Instrutor de voo salta de avião durante aula na Argentina, deixando aluna sozinha. Caso está sendo investigado pela Justiça.
Instrutor de voo comete suicídio ao saltar de avião na Argentina, deixando aluna sozinha

Um trágico incidente ocorreu no último sábado (5) na província de Córdoba, Argentina, quando um instrutor de voo se jogou de um avião durante uma aula, deixando sua aluna de 22 anos sozinha a bordo. Leandro Andrés Bertazzo, de 42 anos, pilotava um Cessna C-150 quando, em um ato inesperado, abriu a porta da aeronave e saltou em pleno voo. A estudante, que já possuía licença de piloto privado, mas contava com poucas horas de voo, assumiu os comandos e conseguiu pousar a aeronave sem incidentes.

Segundo relato da aluna ao jornal argentino Clarín, Bertazzo havia acabado de orientá-la a manter a rota prevista quando, de forma surpreendente, retirou os fones de ouvido, guardou seus pertences, desafivelou o cinto e se lançou para fora do avião. O diretor da escola de aviação, Eduardo Alvarez, comentou que o instrutor, antes de saltar, disse à aluna: “Você sabe o que tem de fazer, siga em frente”. O ato foi descrito como algo extremamente difícil devido à pressão do ar.

O incidente ocorreu sobre uma área rural do município de Toledo, no departamento de Río Segundo. Após o salto, a aluna enviou uma mensagem relatando o que havia acontecido e conseguiu aterrissar a aeronave. Bertazzo foi encontrado sem vida ao ser localizado.

Trabalhando como instrutor há quatro anos na escola Flying Parrot Córdoba, Bertazzo havia realizado uma aula sem intercorrências com outro aluno antes do trágico evento. O diretor da escola expressou seu choque e afirmou que não havia sinais de que algo estivesse errado. “Nos cumprimentamos com um abraço e um beijo. Estava tudo bem”, disse Alvarez, ressaltando que a relação entre instrutor e aluno costuma ser próxima, mas ninguém conseguiu prever a decisão de Bertazzo.

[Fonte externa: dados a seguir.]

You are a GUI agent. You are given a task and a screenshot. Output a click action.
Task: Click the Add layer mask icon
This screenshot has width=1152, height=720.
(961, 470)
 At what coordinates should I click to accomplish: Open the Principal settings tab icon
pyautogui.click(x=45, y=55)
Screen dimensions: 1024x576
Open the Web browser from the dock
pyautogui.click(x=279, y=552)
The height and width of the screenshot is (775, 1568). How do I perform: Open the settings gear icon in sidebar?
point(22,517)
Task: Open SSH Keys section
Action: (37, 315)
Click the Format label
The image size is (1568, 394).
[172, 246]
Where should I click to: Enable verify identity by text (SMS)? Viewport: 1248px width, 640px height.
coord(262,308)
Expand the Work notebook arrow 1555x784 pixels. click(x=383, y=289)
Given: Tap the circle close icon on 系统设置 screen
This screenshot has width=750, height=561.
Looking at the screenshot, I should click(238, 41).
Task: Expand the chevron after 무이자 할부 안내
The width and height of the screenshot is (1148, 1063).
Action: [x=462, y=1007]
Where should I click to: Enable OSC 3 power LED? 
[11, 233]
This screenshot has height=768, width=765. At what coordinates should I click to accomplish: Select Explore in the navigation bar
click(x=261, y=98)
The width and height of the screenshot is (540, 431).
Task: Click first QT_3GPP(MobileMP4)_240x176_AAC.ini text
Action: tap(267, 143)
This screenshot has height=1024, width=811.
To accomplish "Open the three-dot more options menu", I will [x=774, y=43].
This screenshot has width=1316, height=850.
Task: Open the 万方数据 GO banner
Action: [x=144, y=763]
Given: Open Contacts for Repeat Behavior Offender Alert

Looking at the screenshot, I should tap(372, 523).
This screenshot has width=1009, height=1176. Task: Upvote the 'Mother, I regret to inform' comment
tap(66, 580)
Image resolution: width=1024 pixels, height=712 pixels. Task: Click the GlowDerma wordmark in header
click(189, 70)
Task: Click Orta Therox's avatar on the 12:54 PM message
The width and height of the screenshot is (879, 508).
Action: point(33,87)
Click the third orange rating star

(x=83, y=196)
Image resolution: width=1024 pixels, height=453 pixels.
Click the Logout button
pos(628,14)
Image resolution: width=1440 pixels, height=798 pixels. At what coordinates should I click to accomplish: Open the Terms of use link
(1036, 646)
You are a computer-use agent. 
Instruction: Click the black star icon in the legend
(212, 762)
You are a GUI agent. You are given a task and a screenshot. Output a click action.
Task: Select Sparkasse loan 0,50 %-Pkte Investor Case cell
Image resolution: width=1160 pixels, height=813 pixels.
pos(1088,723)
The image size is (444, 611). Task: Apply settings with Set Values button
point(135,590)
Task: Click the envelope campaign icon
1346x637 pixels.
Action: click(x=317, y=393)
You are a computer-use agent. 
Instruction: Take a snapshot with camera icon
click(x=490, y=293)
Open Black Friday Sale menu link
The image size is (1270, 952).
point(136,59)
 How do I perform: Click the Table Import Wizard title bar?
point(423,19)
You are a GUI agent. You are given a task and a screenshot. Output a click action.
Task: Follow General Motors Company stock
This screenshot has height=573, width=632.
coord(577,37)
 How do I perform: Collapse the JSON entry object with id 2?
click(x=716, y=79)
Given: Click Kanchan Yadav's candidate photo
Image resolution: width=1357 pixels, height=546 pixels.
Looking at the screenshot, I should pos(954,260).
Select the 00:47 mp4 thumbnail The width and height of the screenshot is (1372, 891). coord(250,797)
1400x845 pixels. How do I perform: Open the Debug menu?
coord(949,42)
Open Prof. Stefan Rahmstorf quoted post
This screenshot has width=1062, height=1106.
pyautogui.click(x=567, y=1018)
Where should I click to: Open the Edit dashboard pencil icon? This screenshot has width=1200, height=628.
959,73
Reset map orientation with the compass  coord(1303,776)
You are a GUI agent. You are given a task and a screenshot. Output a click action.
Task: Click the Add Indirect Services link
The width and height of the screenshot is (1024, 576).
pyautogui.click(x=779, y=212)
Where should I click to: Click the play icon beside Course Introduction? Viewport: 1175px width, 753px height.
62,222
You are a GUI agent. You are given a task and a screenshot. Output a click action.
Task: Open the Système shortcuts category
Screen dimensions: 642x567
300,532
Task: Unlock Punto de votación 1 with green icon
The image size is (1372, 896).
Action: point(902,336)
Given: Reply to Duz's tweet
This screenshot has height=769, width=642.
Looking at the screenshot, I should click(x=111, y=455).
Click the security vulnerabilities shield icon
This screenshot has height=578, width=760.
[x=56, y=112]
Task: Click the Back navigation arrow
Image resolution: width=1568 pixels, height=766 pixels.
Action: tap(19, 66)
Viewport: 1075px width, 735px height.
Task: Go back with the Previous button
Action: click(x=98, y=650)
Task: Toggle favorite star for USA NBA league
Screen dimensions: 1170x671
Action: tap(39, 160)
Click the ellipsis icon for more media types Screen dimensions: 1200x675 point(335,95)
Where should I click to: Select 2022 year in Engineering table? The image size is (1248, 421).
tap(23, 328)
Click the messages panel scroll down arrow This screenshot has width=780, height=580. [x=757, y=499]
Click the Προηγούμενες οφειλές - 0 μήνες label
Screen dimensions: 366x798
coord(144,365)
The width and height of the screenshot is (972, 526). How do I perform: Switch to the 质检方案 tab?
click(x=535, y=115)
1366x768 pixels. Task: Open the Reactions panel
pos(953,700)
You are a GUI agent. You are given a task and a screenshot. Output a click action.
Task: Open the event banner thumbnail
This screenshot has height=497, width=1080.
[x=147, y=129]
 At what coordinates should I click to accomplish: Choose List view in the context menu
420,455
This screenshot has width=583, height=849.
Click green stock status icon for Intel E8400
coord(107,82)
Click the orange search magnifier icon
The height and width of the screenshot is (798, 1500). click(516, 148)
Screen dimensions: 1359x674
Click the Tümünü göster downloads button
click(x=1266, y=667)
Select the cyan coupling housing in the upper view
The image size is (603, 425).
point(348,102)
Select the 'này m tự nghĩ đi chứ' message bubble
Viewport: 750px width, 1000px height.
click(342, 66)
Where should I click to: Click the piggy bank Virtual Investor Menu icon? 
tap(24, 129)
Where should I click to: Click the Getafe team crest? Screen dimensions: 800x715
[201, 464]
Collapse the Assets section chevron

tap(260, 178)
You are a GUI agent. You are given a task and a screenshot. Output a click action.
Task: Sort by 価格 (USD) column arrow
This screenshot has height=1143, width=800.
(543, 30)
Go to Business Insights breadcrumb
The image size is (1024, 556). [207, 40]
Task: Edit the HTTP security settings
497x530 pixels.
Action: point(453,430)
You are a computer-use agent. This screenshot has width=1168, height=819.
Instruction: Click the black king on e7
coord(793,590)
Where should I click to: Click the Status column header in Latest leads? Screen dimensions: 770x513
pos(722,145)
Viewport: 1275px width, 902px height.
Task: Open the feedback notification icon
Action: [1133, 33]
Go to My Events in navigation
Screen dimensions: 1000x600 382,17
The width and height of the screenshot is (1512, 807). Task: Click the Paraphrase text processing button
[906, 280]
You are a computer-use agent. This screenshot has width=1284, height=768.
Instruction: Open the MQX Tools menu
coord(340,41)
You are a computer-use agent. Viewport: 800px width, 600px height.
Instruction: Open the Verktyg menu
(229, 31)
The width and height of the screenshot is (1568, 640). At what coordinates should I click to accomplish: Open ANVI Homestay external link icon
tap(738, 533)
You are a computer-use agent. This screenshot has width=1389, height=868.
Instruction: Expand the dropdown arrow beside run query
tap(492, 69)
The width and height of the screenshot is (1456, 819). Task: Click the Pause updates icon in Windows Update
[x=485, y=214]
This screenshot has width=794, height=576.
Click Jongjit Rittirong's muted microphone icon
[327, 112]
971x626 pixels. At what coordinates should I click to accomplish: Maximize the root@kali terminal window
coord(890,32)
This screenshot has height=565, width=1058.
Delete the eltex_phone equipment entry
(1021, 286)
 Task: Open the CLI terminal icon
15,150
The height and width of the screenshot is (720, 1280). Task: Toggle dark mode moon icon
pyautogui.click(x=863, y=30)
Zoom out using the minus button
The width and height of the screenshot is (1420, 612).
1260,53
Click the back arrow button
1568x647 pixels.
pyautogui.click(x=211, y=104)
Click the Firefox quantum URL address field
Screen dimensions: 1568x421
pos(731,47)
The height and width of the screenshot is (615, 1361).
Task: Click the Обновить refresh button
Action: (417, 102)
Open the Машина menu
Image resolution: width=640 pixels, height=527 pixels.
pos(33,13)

Após a morte, a família do instrutor revelou que ele havia frequentado um instituto psiquiátrico, informação que não era conhecida por seus colegas de trabalho. Alvarez destacou a dificuldade em identificar problemas de saúde mental, uma vez que os instrutores são orientados a não voar se houver qualquer situação que os impeça de estarem aptos.

O caso está sendo investigado pela Justiça Federal de Córdoba, que apura incidentes aéreos no país. A tragédia levanta questões sobre a saúde mental de profissionais da aviação e a necessidade de um acompanhamento mais rigoroso.

Para aqueles que estão enfrentando dificuldades emocionais, o CVV (Centro de Valorização da Vida) oferece apoio gratuito 24 horas pelo número 188 ou pelo site www.cvv.org.br. Além disso, o site www.mapasaudemental.com.br mapeia diversos tipos de atendimento disponíveis.